Lines from the one with "The height and" up to and including the one with "Screen dimensions: 1124x601" are to be copied exactly from the records below, without their pictures.
[Supplied data Boundary: Start]
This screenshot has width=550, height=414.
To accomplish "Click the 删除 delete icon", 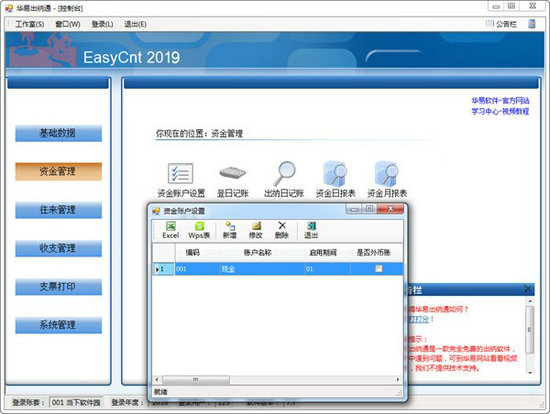I will (282, 231).
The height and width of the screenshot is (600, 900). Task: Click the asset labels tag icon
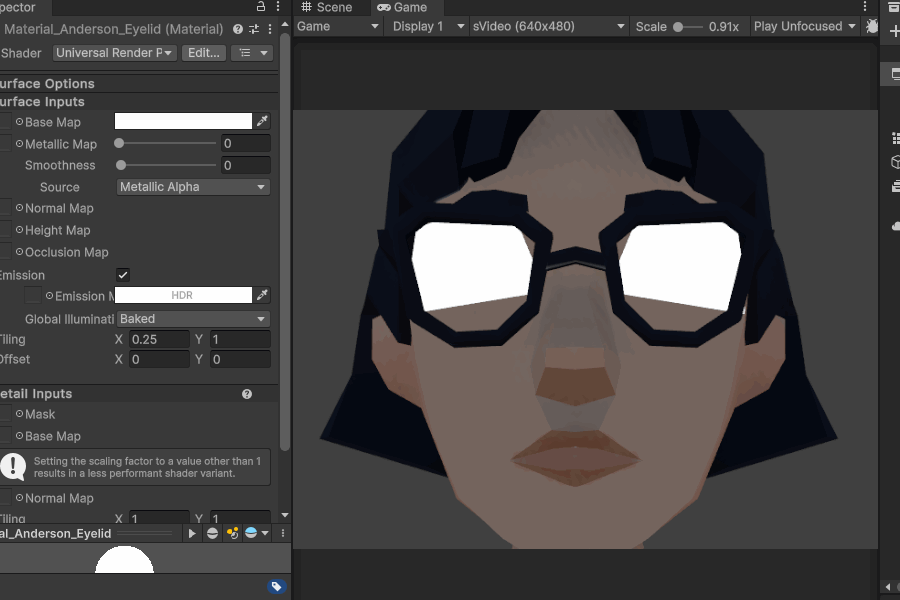[x=277, y=587]
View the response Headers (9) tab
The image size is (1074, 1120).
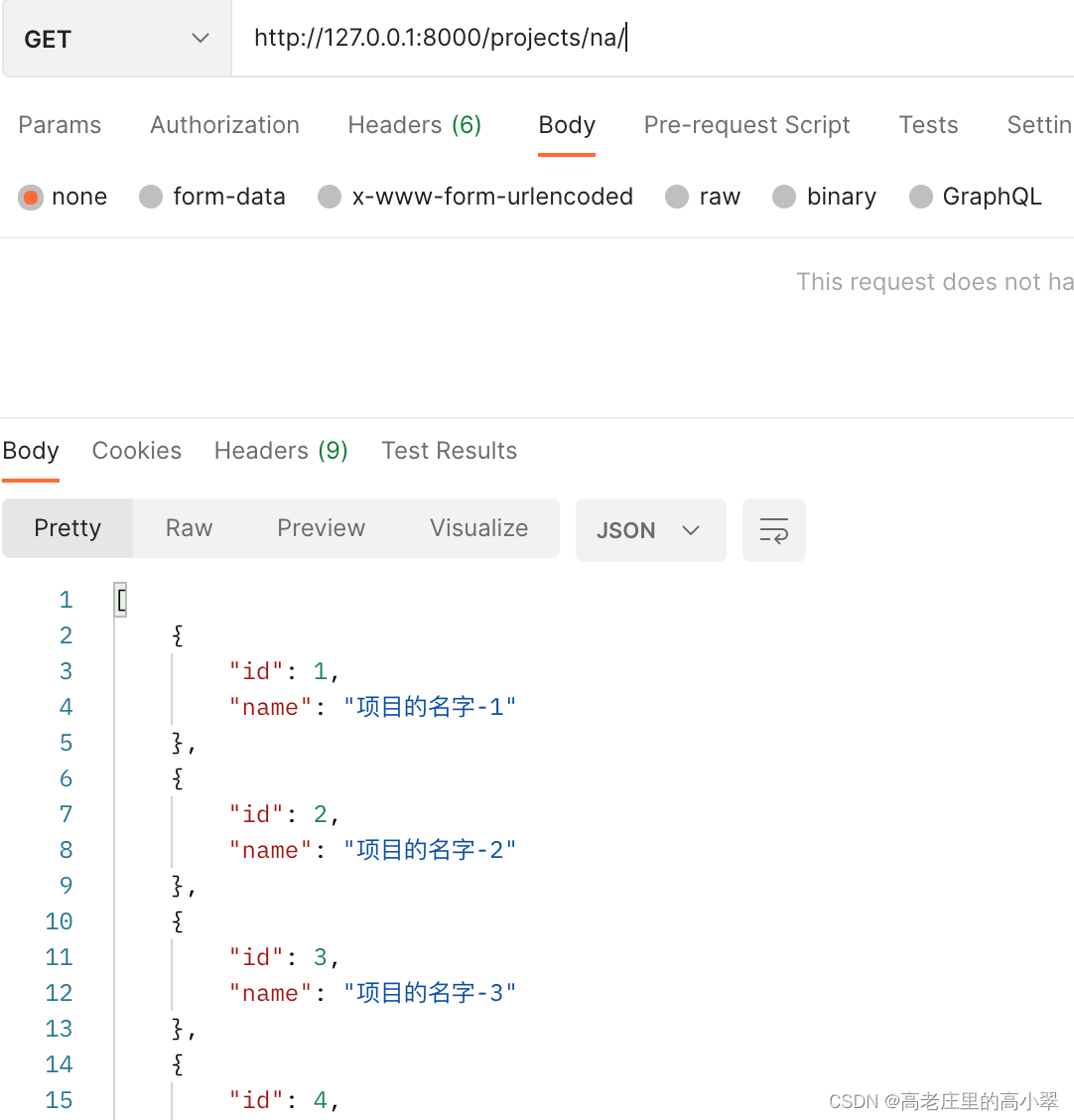[281, 451]
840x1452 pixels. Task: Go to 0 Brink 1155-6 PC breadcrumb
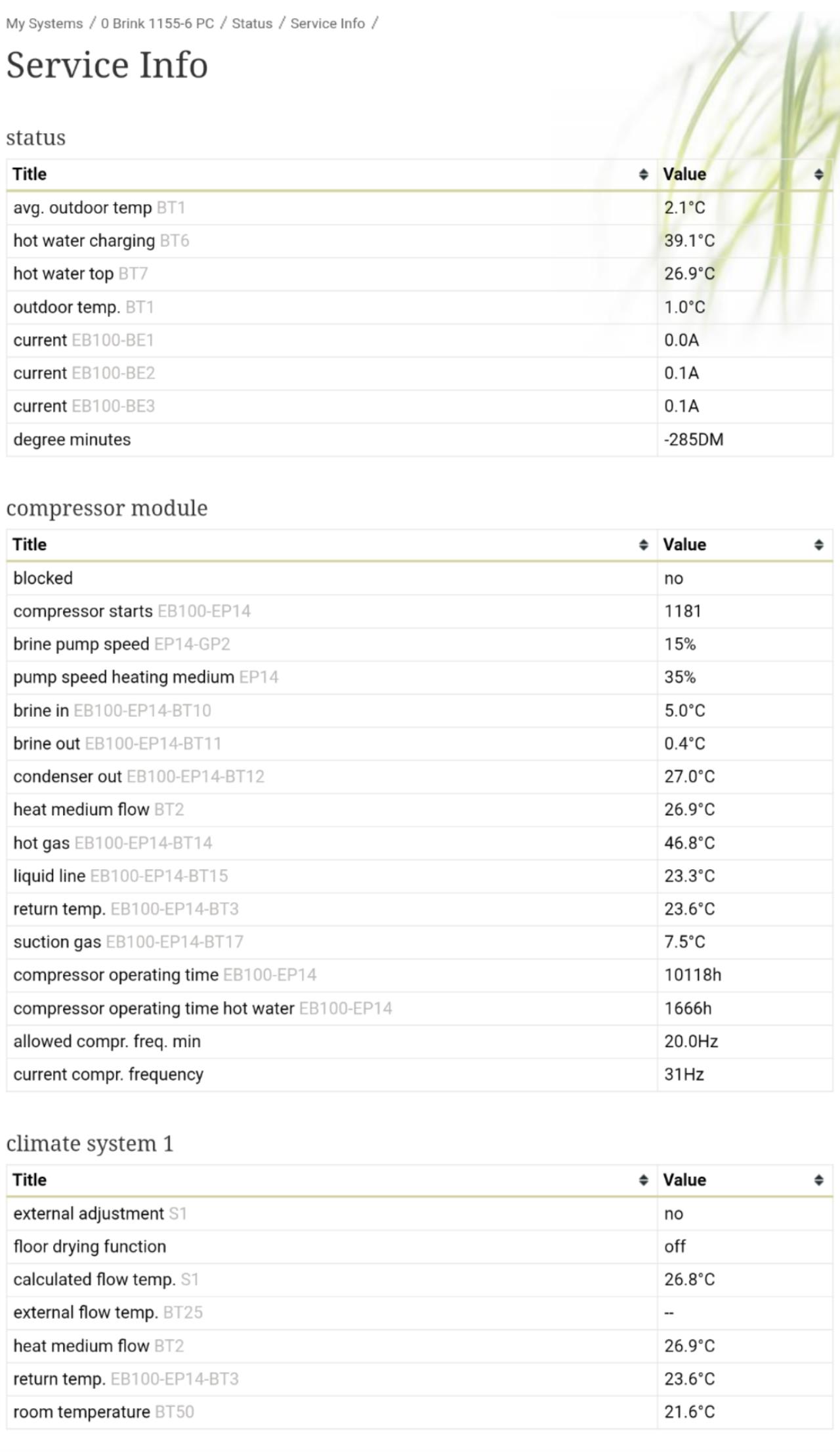coord(158,24)
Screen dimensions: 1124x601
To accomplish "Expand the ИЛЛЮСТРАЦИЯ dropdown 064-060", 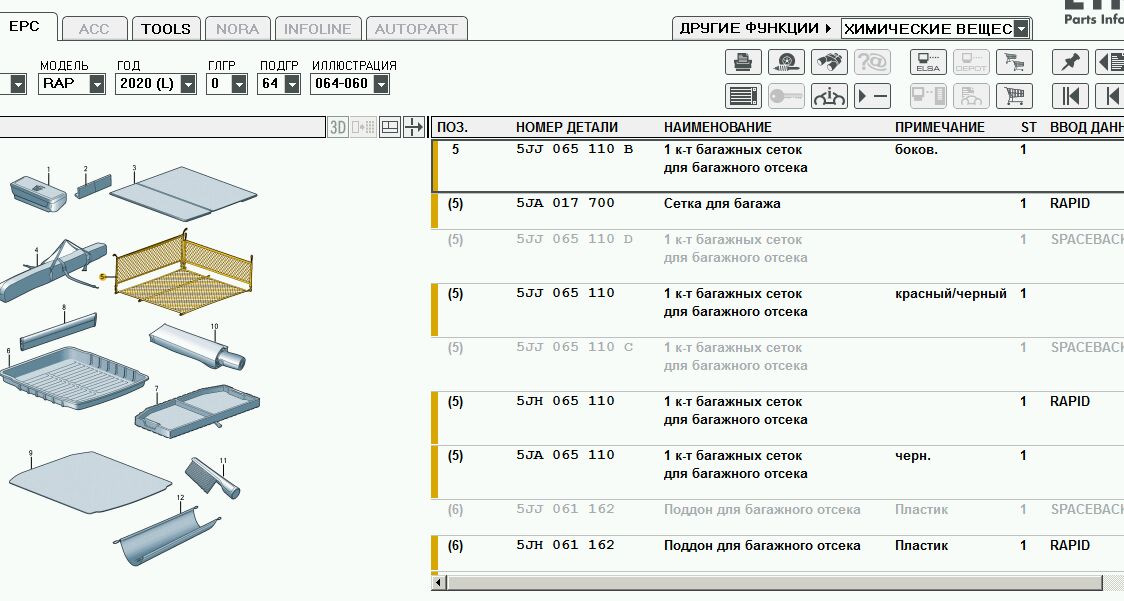I will coord(381,84).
[Supplied data Boundary: End]
§ **Problem solution**
The height and width of the screenshot is (600, 900). Task: Click the asset labels tag icon
[x=277, y=587]
View the response Headers (9) tab
The image size is (1074, 1120).
[281, 451]
840x1452 pixels. Task: Go to 0 Brink 1155-6 PC breadcrumb
coord(158,24)
Screen dimensions: 1124x601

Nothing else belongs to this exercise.